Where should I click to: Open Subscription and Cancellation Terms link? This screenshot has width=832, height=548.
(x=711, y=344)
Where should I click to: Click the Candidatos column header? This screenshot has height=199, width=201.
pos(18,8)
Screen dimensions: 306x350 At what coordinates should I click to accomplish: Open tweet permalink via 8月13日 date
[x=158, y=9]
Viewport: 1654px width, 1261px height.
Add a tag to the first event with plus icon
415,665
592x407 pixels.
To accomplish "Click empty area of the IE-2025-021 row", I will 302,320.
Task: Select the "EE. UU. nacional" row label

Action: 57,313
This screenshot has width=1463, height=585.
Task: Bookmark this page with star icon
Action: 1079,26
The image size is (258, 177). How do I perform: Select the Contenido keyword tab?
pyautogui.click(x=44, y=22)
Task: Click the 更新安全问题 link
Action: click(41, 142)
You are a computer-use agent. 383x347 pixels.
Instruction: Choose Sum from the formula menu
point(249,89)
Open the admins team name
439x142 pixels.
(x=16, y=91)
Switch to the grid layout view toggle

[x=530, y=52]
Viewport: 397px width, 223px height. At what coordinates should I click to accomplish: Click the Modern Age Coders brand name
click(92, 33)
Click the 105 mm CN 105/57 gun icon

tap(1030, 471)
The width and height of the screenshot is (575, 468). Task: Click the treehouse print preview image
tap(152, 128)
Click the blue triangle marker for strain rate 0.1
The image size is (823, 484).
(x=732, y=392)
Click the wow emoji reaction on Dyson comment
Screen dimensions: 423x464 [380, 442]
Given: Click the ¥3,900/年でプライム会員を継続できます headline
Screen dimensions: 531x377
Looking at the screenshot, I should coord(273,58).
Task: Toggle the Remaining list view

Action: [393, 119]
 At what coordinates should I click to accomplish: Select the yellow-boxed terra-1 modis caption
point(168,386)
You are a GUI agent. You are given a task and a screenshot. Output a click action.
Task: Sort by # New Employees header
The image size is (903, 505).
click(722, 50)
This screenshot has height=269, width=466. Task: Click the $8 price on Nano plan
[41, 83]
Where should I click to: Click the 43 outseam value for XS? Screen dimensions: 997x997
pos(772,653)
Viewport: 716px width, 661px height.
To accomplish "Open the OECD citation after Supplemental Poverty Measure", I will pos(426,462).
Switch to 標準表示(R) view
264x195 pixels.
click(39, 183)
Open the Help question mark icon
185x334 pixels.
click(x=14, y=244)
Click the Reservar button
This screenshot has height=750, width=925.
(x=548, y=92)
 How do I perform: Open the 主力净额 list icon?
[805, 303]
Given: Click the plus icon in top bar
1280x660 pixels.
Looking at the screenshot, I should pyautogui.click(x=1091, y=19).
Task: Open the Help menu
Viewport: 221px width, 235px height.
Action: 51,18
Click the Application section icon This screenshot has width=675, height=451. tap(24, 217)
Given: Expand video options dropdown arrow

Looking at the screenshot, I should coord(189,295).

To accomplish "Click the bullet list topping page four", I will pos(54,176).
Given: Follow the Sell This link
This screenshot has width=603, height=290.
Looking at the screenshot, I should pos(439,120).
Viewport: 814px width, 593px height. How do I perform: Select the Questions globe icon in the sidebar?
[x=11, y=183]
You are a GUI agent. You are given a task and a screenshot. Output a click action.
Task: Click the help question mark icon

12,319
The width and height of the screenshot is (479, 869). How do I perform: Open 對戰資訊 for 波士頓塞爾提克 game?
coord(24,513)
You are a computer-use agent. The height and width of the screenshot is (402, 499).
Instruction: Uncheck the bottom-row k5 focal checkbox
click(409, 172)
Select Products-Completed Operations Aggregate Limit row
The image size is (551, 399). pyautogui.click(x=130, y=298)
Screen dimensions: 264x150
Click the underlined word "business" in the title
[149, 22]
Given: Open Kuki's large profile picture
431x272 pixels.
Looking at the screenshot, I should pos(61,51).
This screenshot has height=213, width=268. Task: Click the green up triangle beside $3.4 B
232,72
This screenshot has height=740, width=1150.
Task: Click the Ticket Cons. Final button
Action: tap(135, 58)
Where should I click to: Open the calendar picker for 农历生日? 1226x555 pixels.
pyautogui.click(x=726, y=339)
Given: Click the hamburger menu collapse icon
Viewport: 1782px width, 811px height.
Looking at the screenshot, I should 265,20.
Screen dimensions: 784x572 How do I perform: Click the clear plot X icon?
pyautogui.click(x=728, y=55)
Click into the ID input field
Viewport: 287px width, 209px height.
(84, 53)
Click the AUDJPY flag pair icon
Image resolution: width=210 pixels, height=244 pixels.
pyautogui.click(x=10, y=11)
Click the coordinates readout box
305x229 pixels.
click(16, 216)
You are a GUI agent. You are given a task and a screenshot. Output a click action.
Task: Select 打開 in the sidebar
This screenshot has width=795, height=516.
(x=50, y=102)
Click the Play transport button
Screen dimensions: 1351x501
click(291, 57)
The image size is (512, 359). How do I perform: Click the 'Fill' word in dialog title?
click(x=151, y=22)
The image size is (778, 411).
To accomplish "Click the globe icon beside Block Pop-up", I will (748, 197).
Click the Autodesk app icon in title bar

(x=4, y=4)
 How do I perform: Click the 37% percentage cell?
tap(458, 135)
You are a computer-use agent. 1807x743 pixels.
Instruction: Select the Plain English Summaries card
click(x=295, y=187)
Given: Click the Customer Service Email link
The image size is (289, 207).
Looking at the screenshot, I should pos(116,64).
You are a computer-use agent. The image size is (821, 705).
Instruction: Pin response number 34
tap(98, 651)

◇ ◇ ◇ ◇ ◇ ◇ ◇

## WHAT THE TASK REQUIRES
From the first line to the last, transcribe the data exactly.

## RESPONSE BELOW
Where should I click to: Open Subscription and Cancellation Terms link? This screenshot has width=832, height=548.
(x=711, y=344)
Where should I click to: Click the Candidatos column header? This screenshot has height=199, width=201.
pos(18,8)
Screen dimensions: 306x350 At what coordinates should I click to accomplish: Open tweet permalink via 8月13日 date
[x=158, y=9]
Viewport: 1654px width, 1261px height.
Add a tag to the first event with plus icon
415,665
592x407 pixels.
To accomplish "Click empty area of the IE-2025-021 row", I will 302,320.
Task: Select the "EE. UU. nacional" row label

Action: 57,313
This screenshot has width=1463, height=585.
Task: Bookmark this page with star icon
Action: 1079,26
The image size is (258, 177). How do I perform: Select the Contenido keyword tab?
pyautogui.click(x=44, y=22)
Task: Click the 更新安全问题 link
Action: click(41, 142)
You are a computer-use agent. 383x347 pixels.
Instruction: Choose Sum from the formula menu
point(249,89)
Open the admins team name
439x142 pixels.
(x=16, y=91)
Switch to the grid layout view toggle

[x=530, y=52]
Viewport: 397px width, 223px height. At what coordinates should I click to accomplish: Click the Modern Age Coders brand name
click(92, 33)
Click the 105 mm CN 105/57 gun icon

tap(1030, 471)
The width and height of the screenshot is (575, 468). Task: Click the treehouse print preview image
tap(152, 128)
Click the blue triangle marker for strain rate 0.1
The image size is (823, 484).
(x=732, y=392)
Click the wow emoji reaction on Dyson comment
Screen dimensions: 423x464 [380, 442]
Given: Click the ¥3,900/年でプライム会員を継続できます headline
Screen dimensions: 531x377
Looking at the screenshot, I should coord(273,58).
Task: Toggle the Remaining list view

Action: [393, 119]
 At what coordinates should I click to accomplish: Select the yellow-boxed terra-1 modis caption
point(168,386)
You are a GUI agent. You are given a task and a screenshot. Output a click action.
Task: Sort by # New Employees header
The image size is (903, 505).
click(722, 50)
This screenshot has height=269, width=466. Task: Click the $8 price on Nano plan
[41, 83]
Where should I click to: Click the 43 outseam value for XS? Screen dimensions: 997x997
pos(772,653)
Viewport: 716px width, 661px height.
To accomplish "Open the OECD citation after Supplemental Poverty Measure", I will pos(426,462).
Switch to 標準表示(R) view
264x195 pixels.
click(39, 183)
Open the Help question mark icon
185x334 pixels.
click(x=14, y=244)
Click the Reservar button
This screenshot has height=750, width=925.
(x=548, y=92)
 How do I perform: Open the 主力净额 list icon?
[805, 303]
Given: Click the plus icon in top bar
1280x660 pixels.
Looking at the screenshot, I should pyautogui.click(x=1091, y=19).
Task: Open the Help menu
Viewport: 221px width, 235px height.
Action: 51,18
Click the Application section icon This screenshot has width=675, height=451. tap(24, 217)
Given: Expand video options dropdown arrow

Looking at the screenshot, I should coord(189,295).

To accomplish "Click the bullet list topping page four", I will pos(54,176).
Given: Follow the Sell This link
This screenshot has width=603, height=290.
Looking at the screenshot, I should pos(439,120).
Viewport: 814px width, 593px height. How do I perform: Select the Questions globe icon in the sidebar?
[x=11, y=183]
You are a GUI agent. You are given a task and a screenshot. Output a click action.
Task: Click the help question mark icon

12,319
The width and height of the screenshot is (479, 869). How do I perform: Open 對戰資訊 for 波士頓塞爾提克 game?
coord(24,513)
You are a computer-use agent. The height and width of the screenshot is (402, 499).
Instruction: Uncheck the bottom-row k5 focal checkbox
click(409, 172)
Select Products-Completed Operations Aggregate Limit row
The image size is (551, 399). pyautogui.click(x=130, y=298)
Screen dimensions: 264x150
Click the underlined word "business" in the title
[149, 22]
Given: Open Kuki's large profile picture
431x272 pixels.
Looking at the screenshot, I should pos(61,51).
This screenshot has height=213, width=268. Task: Click the green up triangle beside $3.4 B
232,72
This screenshot has height=740, width=1150.
Task: Click the Ticket Cons. Final button
Action: tap(135, 58)
Where should I click to: Open the calendar picker for 农历生日? 1226x555 pixels.
pyautogui.click(x=726, y=339)
Given: Click the hamburger menu collapse icon
Viewport: 1782px width, 811px height.
Looking at the screenshot, I should 265,20.
Screen dimensions: 784x572 How do I perform: Click the clear plot X icon?
pyautogui.click(x=728, y=55)
Click into the ID input field
Viewport: 287px width, 209px height.
(84, 53)
Click the AUDJPY flag pair icon
Image resolution: width=210 pixels, height=244 pixels.
pyautogui.click(x=10, y=11)
Click the coordinates readout box
305x229 pixels.
click(16, 216)
You are a GUI agent. You are given a task and a screenshot. Output a click action.
Task: Select 打開 in the sidebar
This screenshot has width=795, height=516.
(x=50, y=102)
Click the Play transport button
Screen dimensions: 1351x501
click(291, 57)
The image size is (512, 359). How do I perform: Click the 'Fill' word in dialog title?
click(x=151, y=22)
The image size is (778, 411).
To accomplish "Click the globe icon beside Block Pop-up", I will (748, 197).
Click the Autodesk app icon in title bar

(x=4, y=4)
 How do I perform: Click the 37% percentage cell?
tap(458, 135)
You are a computer-use agent. 1807x743 pixels.
Instruction: Select the Plain English Summaries card
click(x=295, y=187)
Given: Click the Customer Service Email link
The image size is (289, 207).
Looking at the screenshot, I should pos(116,64).
You are a computer-use agent. The image size is (821, 705).
Instruction: Pin response number 34
tap(98, 651)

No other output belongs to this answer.